Fotos: Marcelo Camargo ABr e Acervo pessoal, Instituto Vladmir Herzog
Fotos: Marcelo Camargo ABr e Acervo pessoal, Instituto Vladmir Herzog
Após quase quatro décadas de busca por justiça e reparação, a família de Vladimir Herzog, assassinado pela ditadura militar em 25 de outubro de 1975, conseguiu derrubar a mentira oficial sustentada pelos governos militares de que o jornalista, de 38 anos, teria se suicidado. Em março de 2013, a viúva, Clarice Herzog, e os filhos Ivo e André receberam a certidão de óbito corrigida com a verdadeira causa da morte do pai: lesões e maus-tratos sofridos durante interrogatório no Destacamento de Operações de Informações (DOI), departamento do Centro de Operações de Defesa Interna, (Codi), órgão subordinado à Segunda Divisão de Exército, em São Paulo. Era o início de uma nova batalha para que o crime seja investigado e punido. No início de julho deste ano, a Corte Interamericana de Direitos Humanos (CorteIDH), órgão jurisdicional composto por sete juízes nacionais de estados-membros da OEA, condenou o Estado brasileiro pela violação ao direito de conhecer a verdade sobre o assassinato do jornalista, determinou a abertura de investigações e uma retratação pública sobre o caso, e declarou o crime como imprescritível. A decisão levou o Ministério Público de São Paulo a reabrir as investigações no dia 30. “A sentença abre uma porta de esperança para que o governo brasileiro haja com dignidade e nos permita ter a versão oficial sobre o que aconteceu com nossos parentes”, afirma nesta entrevista ao Extra Classe o engenheiro Ivo Herzog, filho do jornalista, e conselheiro do Instituto Vladimir Herzog
Extra Classe – Como o senhor e a família recebem essa decisão da Corte Interamericana de Direitos Humanos e o que ela representa após todos esses anos?
Ivo Herzog – O processo da própria Corte vinha já há quase nove anos, porque o Tribunal tem um rito bastante extenso e até certo ponto moroso. Estávamos muito ansiosos, pois sabíamos que a Corte tinha definido uma sentença já há alguns meses, que ainda não era pública. Pelo histórico das Cortes no Caso Araguaia e em outras decisões sobre casos de crimes da ditadura, a gente estava muito otimista que o desfecho seria favorável a uma investigação para apontar os culpados pela morte do meu pai e para virar a página dessa história. Com certeza, na hora em que saiu a sentença e confirmou nossas expectativas, trouxe muita alegria.
EC – Qual o alcance da sentença em termos de reparação?
Herzog – Existe um grande empecilho na busca de justiça e de reparação que é a Lei da Anistia, que embasa uma série de encaminhamentos que o Judiciário brasileiro vem dando para as vítimas daquele período, não deixando que a gente investigue, que a gente descubra e tenha uma versão oficial sobre o que aconteceu com os nossos parentes. Meu pai é só um deles. Essa sentença torna absolutamente público que o entendimento da comunidade internacional à qual o Brasil é signatário é de que esse tipo de crime é imprescritível e tem que ser investigado, a verdade tem que ser colocada e as pessoas responsáveis têm que ser levadas à justiça. Então tem uma Corte, uma das mais altas Cortes com o pensamento alinhado com as outras famílias e abre uma porta de esperança para que o governo brasileiro haja com dignidade e nos permita ter a versão oficial sobre o que aconteceu com nossos parentes.

● Tarefas propostas:
1. Liste os membros da família de Vladimir Herzog que a entrevista sobre o caso Herzog cita pelo nome, indicando o parentesco de cada um.
2. Retome a entrevista sobre o caso Herzog a partir da última resposta apresentada e escreva a continuação.

● Extrato de dados:
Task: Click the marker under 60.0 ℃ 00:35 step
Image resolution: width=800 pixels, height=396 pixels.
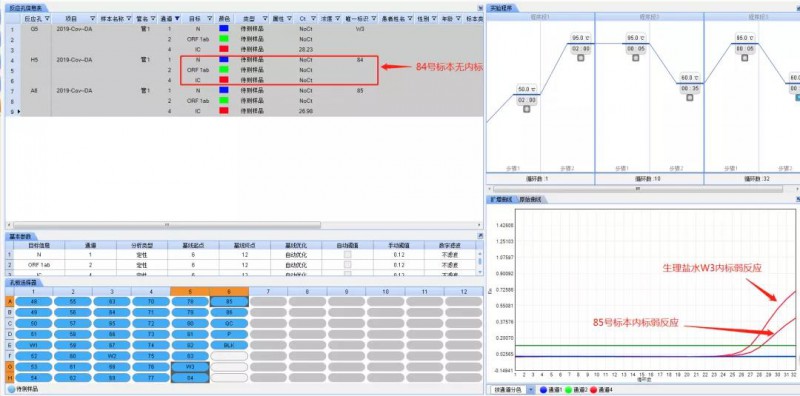Action: (690, 97)
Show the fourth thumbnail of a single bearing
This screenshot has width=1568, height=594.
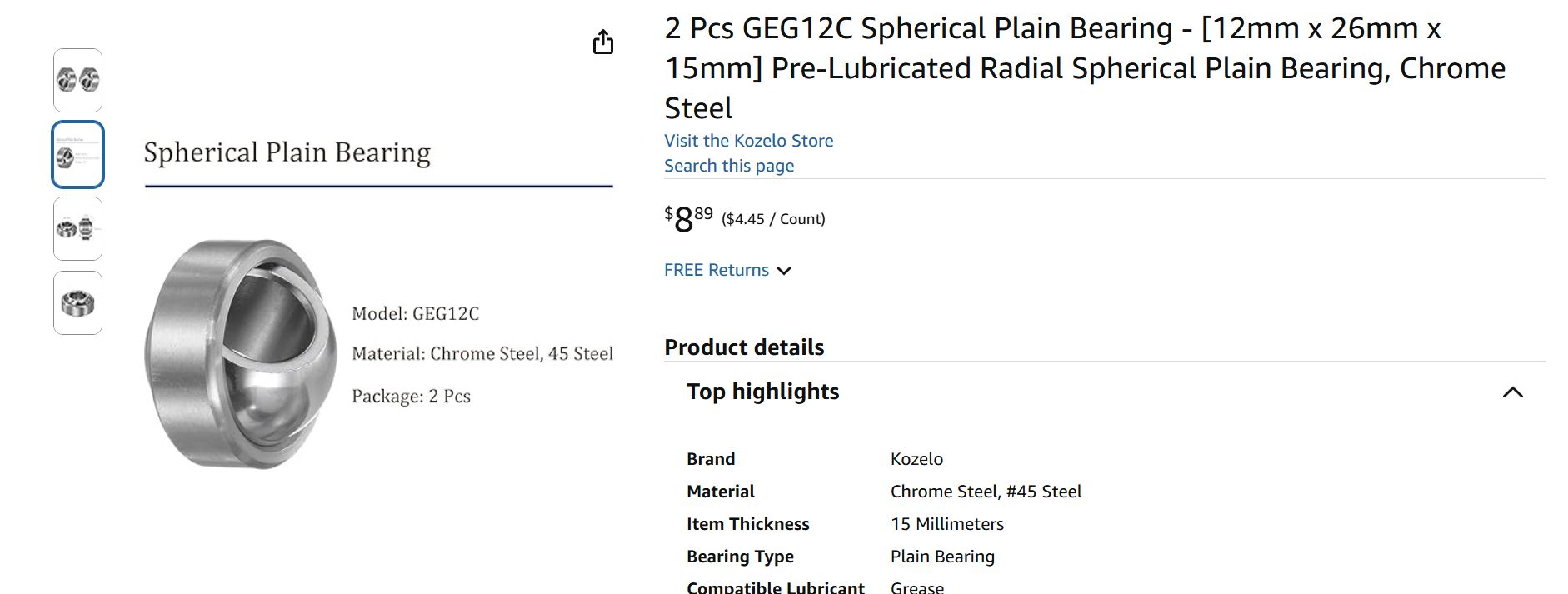pos(78,302)
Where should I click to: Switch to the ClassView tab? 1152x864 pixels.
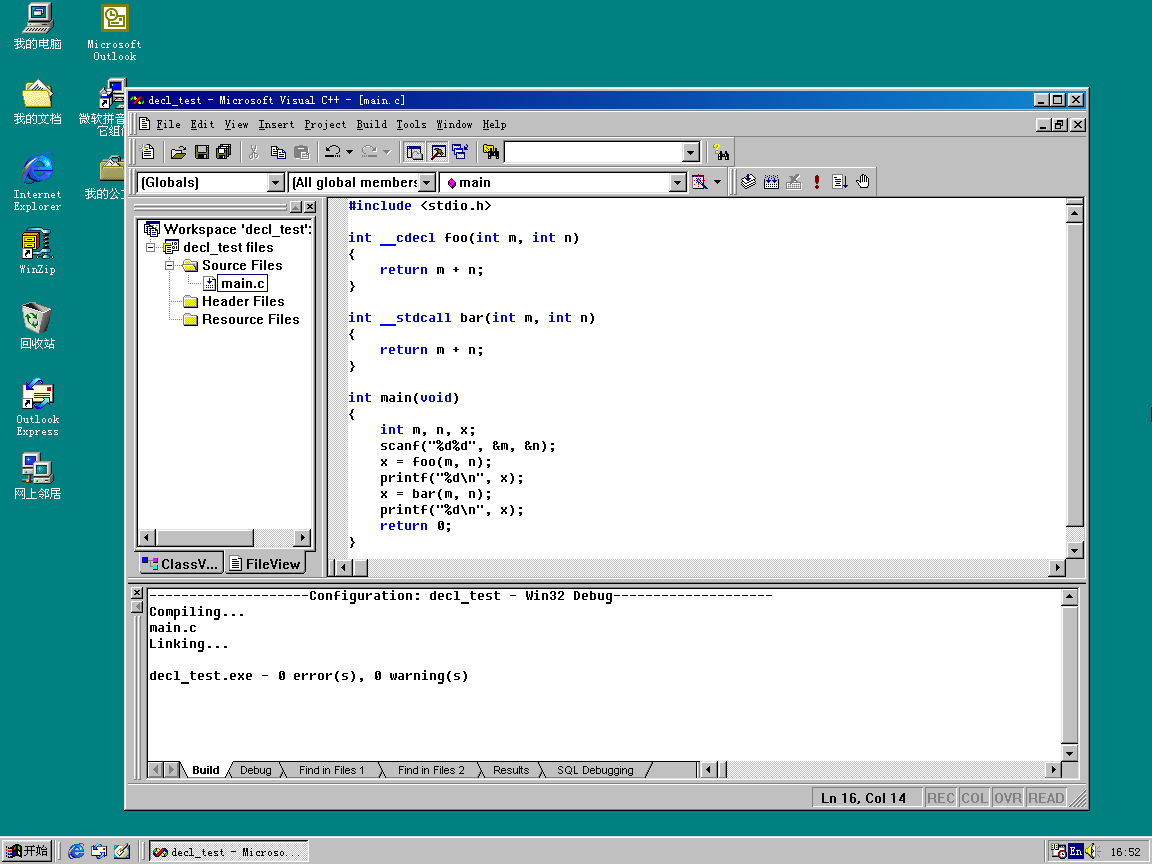point(180,564)
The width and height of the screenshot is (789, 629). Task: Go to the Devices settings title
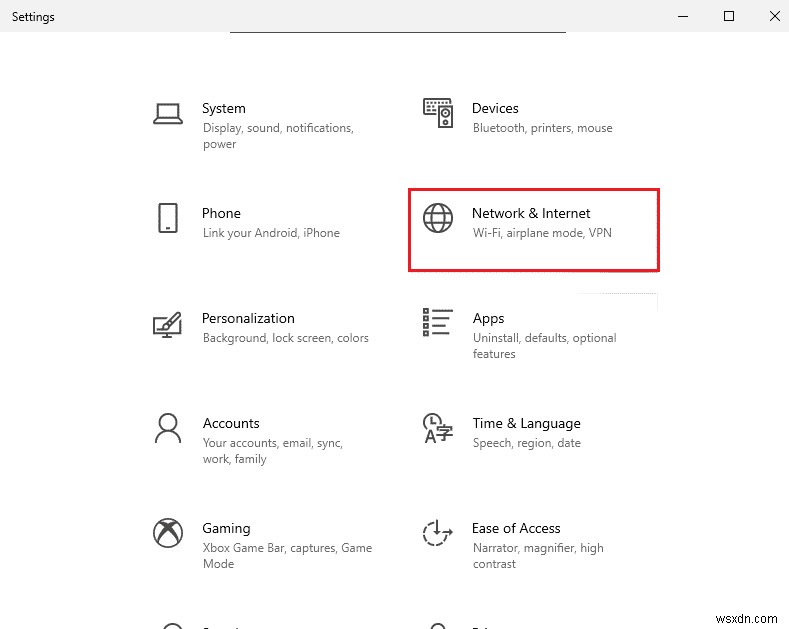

● Resultados dos exercícios:
1.
Clarice Herzog, viúva
Ivo Herzog, filho
André, filho

2.
EC – Como acreditar que aqueles que governam o país hoje numa linha de retrocessos possam cumprir tratados internacionais para investigar o período de exceção?
Herzog – Não vou fazer julgamento sobre esse ponto. A jurisprudência é muito nova, tem 30 anos, e as coisas estão mudando. O olho jurídico e a demanda da sociedade por esse olhar vêm evoluindo em uma direção boa e de uma maneira rápida. Os ministros do Supremo já embasam seus argumentos para decisões a partir da convenção da Organização dos Estados Americanos (OEA). Eles usam tratados internacionais como referência para as decisões. Eu prefiro acreditar que o país está em um nível de soberania que vai ser dentro do cenário nacional uma nação e não um bando de gente.
EC – A CorteIDH identifica o caso Herzog como um dos “crimes cometidos em um contexto sistemático e generalizado de ataques à população civil”. Tem relação com o contexto atual?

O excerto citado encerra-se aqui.